There are numerous notable differences that can be identified from the heatmap; when necessary, such differences can be further visualized using histograms or boxplots. Some interesting distinctions between the ligand groups include:
- AmpC and COX-2 ligands tend to include more acyclic tetravalent nodes than ligands for the other targets.
- COX-2 ligands are much more likely to include fluorine atoms, to have fewer hydrogen bond donors, and to include more cyclic divalent nodes than ligands for the other targets.
- DHFR ligands have fewer acyclic oxygen atoms on average in comparison to the other ligand groups; this is further explored with histograms below.
- GART and COX-2 ligands tend to have higher heavy atom counts, which is generally associated with higher molecular weights.

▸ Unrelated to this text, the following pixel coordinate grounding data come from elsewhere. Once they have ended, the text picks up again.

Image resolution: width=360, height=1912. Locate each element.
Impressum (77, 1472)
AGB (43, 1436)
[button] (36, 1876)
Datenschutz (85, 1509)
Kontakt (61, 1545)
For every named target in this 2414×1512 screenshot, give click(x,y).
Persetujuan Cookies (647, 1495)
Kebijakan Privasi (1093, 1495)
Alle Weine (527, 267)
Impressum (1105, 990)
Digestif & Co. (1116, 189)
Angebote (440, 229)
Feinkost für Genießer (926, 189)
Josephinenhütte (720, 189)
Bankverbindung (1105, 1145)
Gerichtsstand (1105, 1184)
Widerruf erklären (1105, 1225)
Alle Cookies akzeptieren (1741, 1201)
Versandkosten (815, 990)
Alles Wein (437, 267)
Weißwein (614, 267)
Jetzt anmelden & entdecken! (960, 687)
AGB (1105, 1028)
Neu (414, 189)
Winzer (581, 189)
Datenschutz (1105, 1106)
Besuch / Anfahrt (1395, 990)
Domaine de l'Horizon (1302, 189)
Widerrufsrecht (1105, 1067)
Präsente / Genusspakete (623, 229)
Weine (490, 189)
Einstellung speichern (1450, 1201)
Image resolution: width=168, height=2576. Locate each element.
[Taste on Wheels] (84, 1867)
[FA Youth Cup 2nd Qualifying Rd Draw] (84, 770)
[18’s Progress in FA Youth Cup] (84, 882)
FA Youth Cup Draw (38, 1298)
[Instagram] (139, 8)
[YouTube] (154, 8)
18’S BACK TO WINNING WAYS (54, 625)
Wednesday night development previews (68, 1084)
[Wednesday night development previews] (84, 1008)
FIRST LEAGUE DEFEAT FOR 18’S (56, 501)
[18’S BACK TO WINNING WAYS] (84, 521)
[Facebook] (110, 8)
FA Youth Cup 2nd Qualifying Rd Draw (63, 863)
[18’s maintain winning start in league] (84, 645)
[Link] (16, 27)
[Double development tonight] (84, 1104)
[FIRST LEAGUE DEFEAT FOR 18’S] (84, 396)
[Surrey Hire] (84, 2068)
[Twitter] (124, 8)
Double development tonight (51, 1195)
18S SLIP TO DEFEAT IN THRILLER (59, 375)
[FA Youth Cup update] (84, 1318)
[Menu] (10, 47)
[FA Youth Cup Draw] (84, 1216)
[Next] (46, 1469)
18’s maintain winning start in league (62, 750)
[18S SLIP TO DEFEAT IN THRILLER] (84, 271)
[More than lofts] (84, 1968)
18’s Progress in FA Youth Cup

This is further detailed in the boxplot below.
- GPB ligands are much more likely to include cyclic oxygen atoms than ligands for the other targets.
- SAHH ligands are less likely to contain rings with 5 members than ligands for the other targets.
Histograms are useful for further exploration of the intuitions obtained during the analysis of discriminating features. As show in the figure on the left, the ligands for GART have a dramatic peak at a count of 6 acyclic oxygen atoms, while most DHFR ligands have 2 or fewer. The DHFR ligands are the only ones with a large proportion containing no acyclic oxygens.
Acyclic oxygens that are parts of amide, ketone, or sulfone moieties are notably prone to acting as hydrogen bond acceptors. However, acyclic ethers are significantly weaker acceptors than cyclic ethers . While the presence of acyclic oxygens may suggest such H-bond activity, the MQN system is not capable of definitively distinguishing among the moieties.
The plot on the right clearly shows that the GART ligands have the highest mean number of heavy atoms, though COX-2 and DHFR ligands vary widely in size and can rival the size of GART ligands. AmpC, GPB, and SAHH ligands almost always contain fewer heavy atoms in comparison to GART ligands.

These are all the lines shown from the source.